Village in Derbyshire, England

Wensley is a small village in South Darley parish in Derbyshire of limestone and gritstone properties mainly arranged along the single road which zig-zags through the village or around the square. The whole village, together with part of the adjacent Wensley Dale is a Conservation Area. Until fairly recently there was a Methodist Chapel, a village shop and two public houses, but these have all closed. The former school is now a village hall, Wensley Reading Room.
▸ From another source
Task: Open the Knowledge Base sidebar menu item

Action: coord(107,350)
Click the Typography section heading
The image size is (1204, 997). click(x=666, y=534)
Quite a few of the houses are holiday lets.

The parish church is St Mary the Virgin in the Cross Green area of Darley Bridge.
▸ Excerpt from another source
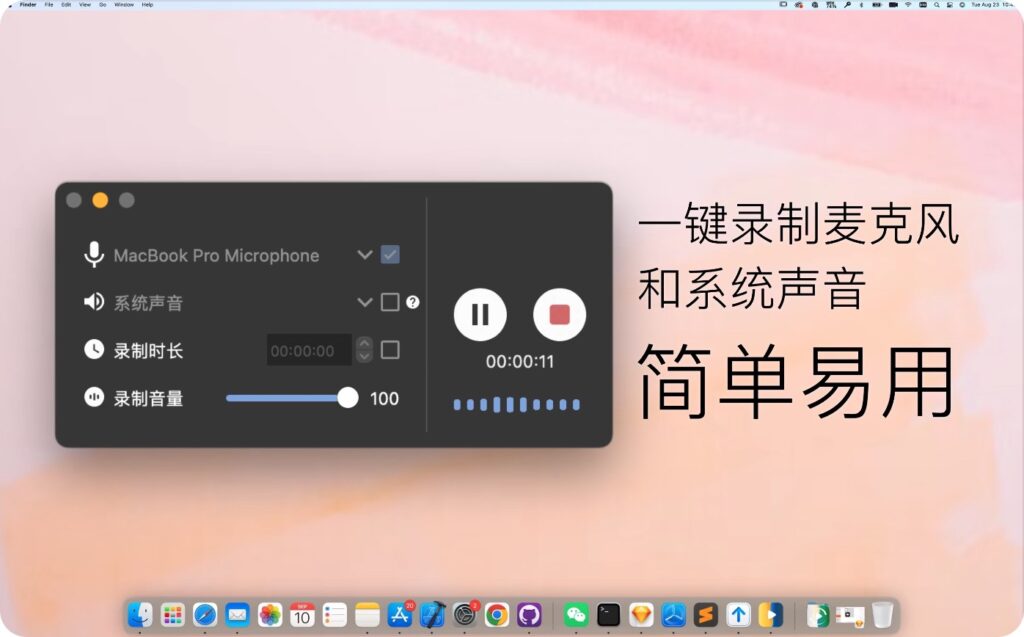Screen dimensions: 1024x637
Task: Enable the MacBook Pro Microphone checkbox
Action: tap(390, 255)
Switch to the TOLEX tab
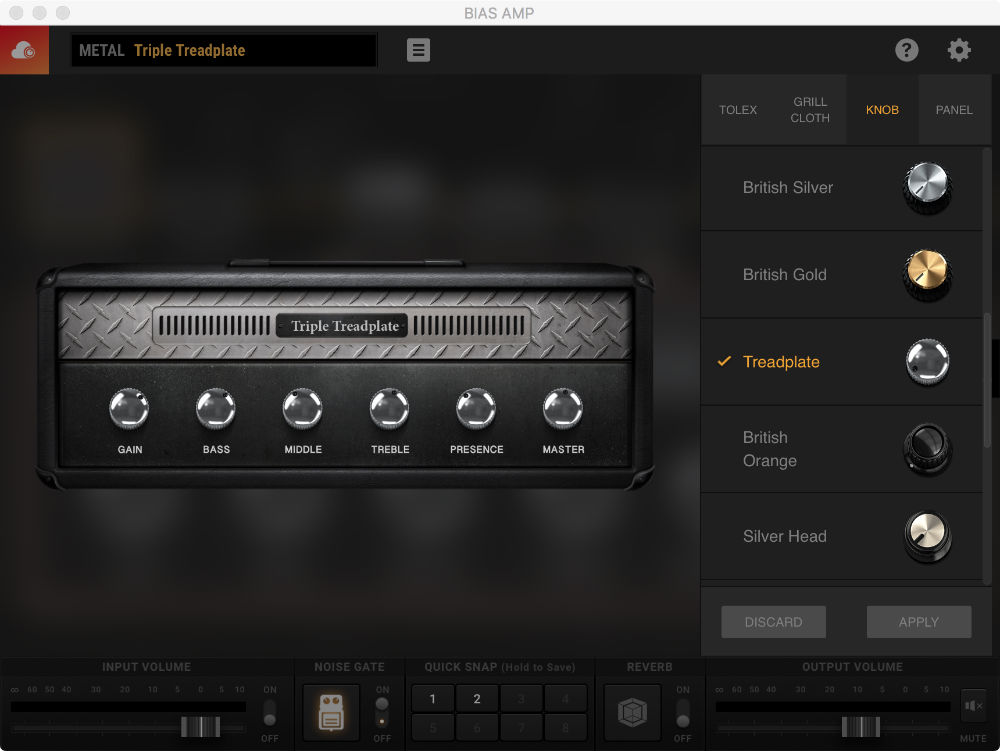 tap(739, 110)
The nearest schools are South Darley Primary School, Winster Primary School, Elton Primary School and Darley Dale Primary School. Its nearest senior schools are Lady Manners School in Bakewell and Highfields School in Matlock, Derbyshire.

The 172 bus route of Hulleys of Baslow runs from Bakewell to Matlock, via Wensley, Darley Bridge and Darley Dale.

== History==
The place-name of Wensley in Derbyshire is first attested in the Domesday Book of 1086, where it appears as ‘Wodnesleie’. It appears as ‘Wodneslega’ in the Pipe Rolls of 1167, and as ‘Wednesleg’ in the Book of Fees in 1212. The name means “grove or glade dedicated to Woden”.
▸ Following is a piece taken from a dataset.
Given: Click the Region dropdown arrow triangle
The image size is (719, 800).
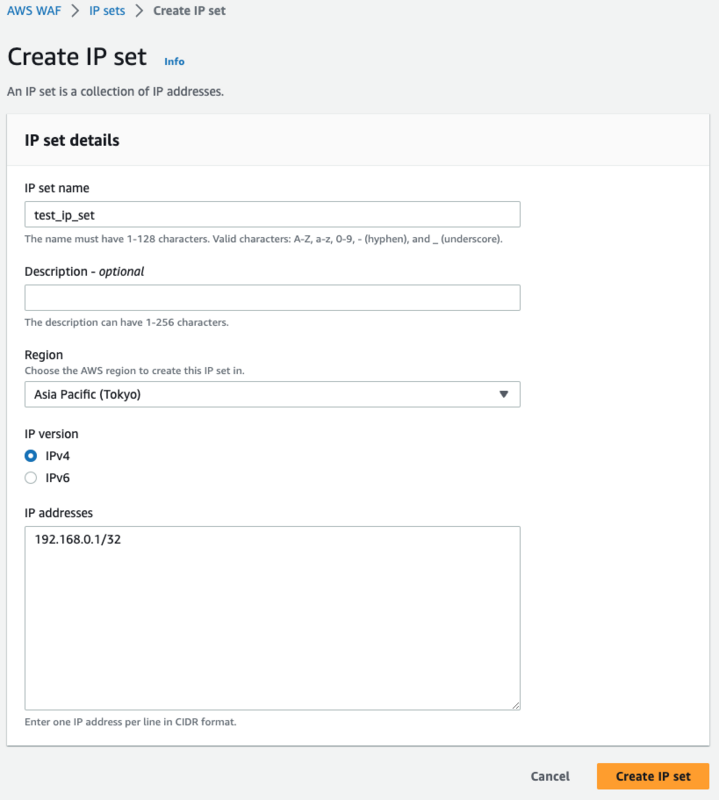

The villagers in Wensley were employed in the lead mining industry in the fields around the village in the 18th and 19th centuries, after the London Lead Company obtained the mining rights in the 1720s.

==Notable residents==
- Sir Thomas Wensley (or Wendesley) (d.1403) of Wensley, five times a Member of Parliament for Derbyshire, in 1382, 1384, 1386, 1390 and 1394. He was a follower of John of Gaunt, 1st Duke of Lancaster and was killed on 21 July 1403, fighting at the Battle of Shrewsbury for the Lancastrian cause. His effigy survives in All Saints' Church, Bakewell, Derbyshire.